══ Текст страницы ══

Потом речь снова зашла о «Вильгельме Мейстере».
– Шиллер порицал меня, – сказал Гёте, – за то, что я вплел туда трагический мотив, который будто бы диссонирует с романом. Но он был неправ, как мы все это знаем. В его письмах ко мне высказаны интереснейшие соображения по поводу «Вильгельма Мейстера». Кстати сказать, это произведение принадлежит к самым неучтимым, у меня у самого, пожалуй, нет ключа к нему. Искать в нем центр тяжести бессмысленно, да и не стоит этим заниматься. Мне думается, что богатая, разнообразная жизнь, проходящая перед нашим взором, чего-то стоит сама по себе, даже без очевидной тенденции, которая может вместиться и в отвлеченное понятие. Но если уж кому-то припадет охота до нее докопаться, то я бы посоветовал обратить внимание на слова Фридриха, которые он в конце говорит нашему герою: «Ты похож на Саула, сына Киса. Вышел он искать ослиц своего отца, а нашел царство». Этим и следует руководствоваться. Ведь в конце концов этот роман говорит лишь о том, что человек, несмотря на все свои ошибки и заблуждения, добирается до желанной цели, ежели его ведет рука провидения.

═══
══ Набор записей ══

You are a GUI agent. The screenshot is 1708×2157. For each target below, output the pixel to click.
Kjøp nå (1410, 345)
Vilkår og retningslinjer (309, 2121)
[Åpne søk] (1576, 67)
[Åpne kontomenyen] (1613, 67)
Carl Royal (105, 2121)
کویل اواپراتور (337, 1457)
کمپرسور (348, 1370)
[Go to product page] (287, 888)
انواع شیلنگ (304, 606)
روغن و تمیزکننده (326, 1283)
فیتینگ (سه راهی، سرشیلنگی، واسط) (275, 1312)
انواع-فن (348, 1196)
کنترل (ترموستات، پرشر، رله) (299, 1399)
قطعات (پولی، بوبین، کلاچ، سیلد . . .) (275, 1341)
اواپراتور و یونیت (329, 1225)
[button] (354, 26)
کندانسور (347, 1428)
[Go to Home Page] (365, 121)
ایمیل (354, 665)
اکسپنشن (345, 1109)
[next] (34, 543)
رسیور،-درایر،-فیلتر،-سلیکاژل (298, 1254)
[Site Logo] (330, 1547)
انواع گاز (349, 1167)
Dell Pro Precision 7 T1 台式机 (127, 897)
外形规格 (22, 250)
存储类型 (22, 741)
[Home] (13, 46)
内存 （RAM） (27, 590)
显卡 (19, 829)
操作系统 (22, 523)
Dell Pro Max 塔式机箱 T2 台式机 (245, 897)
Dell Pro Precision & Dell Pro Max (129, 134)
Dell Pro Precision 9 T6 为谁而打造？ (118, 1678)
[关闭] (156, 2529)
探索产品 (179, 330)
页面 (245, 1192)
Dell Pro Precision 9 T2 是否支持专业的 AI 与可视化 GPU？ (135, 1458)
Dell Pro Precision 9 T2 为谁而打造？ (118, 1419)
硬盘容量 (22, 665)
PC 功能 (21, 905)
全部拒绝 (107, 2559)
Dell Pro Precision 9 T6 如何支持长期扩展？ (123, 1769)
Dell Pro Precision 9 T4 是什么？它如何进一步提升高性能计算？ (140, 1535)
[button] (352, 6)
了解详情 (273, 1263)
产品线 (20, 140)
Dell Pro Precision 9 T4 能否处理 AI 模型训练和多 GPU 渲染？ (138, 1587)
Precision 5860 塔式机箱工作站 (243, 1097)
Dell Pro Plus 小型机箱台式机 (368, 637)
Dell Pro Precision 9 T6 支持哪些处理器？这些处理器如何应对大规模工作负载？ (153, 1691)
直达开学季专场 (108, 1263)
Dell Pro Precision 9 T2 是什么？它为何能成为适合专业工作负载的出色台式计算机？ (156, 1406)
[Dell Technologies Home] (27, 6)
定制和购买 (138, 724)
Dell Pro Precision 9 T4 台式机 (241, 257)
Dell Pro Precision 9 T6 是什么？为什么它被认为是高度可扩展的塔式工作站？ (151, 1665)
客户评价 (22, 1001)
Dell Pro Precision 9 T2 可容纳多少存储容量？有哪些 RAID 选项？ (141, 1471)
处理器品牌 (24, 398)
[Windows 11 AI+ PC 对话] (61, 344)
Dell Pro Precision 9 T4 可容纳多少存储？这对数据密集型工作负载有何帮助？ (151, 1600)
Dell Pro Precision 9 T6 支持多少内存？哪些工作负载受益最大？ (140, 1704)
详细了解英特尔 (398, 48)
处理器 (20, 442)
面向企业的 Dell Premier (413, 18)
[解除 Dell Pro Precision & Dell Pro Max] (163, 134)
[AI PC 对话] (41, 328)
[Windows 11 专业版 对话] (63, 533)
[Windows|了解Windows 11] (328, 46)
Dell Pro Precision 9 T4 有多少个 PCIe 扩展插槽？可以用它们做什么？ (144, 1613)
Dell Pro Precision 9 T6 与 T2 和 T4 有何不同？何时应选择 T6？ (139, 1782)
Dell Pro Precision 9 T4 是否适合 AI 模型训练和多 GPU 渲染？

═══

*Задание*:
За что, согласно тексту о «Вильгельме Мейстере», Шиллер порицал Гёте? Записи здесь не понадобятся.

*Результат выполнения*:
За то, что Гёте вплел в роман трагический мотив, который будто бы диссонирует с романом.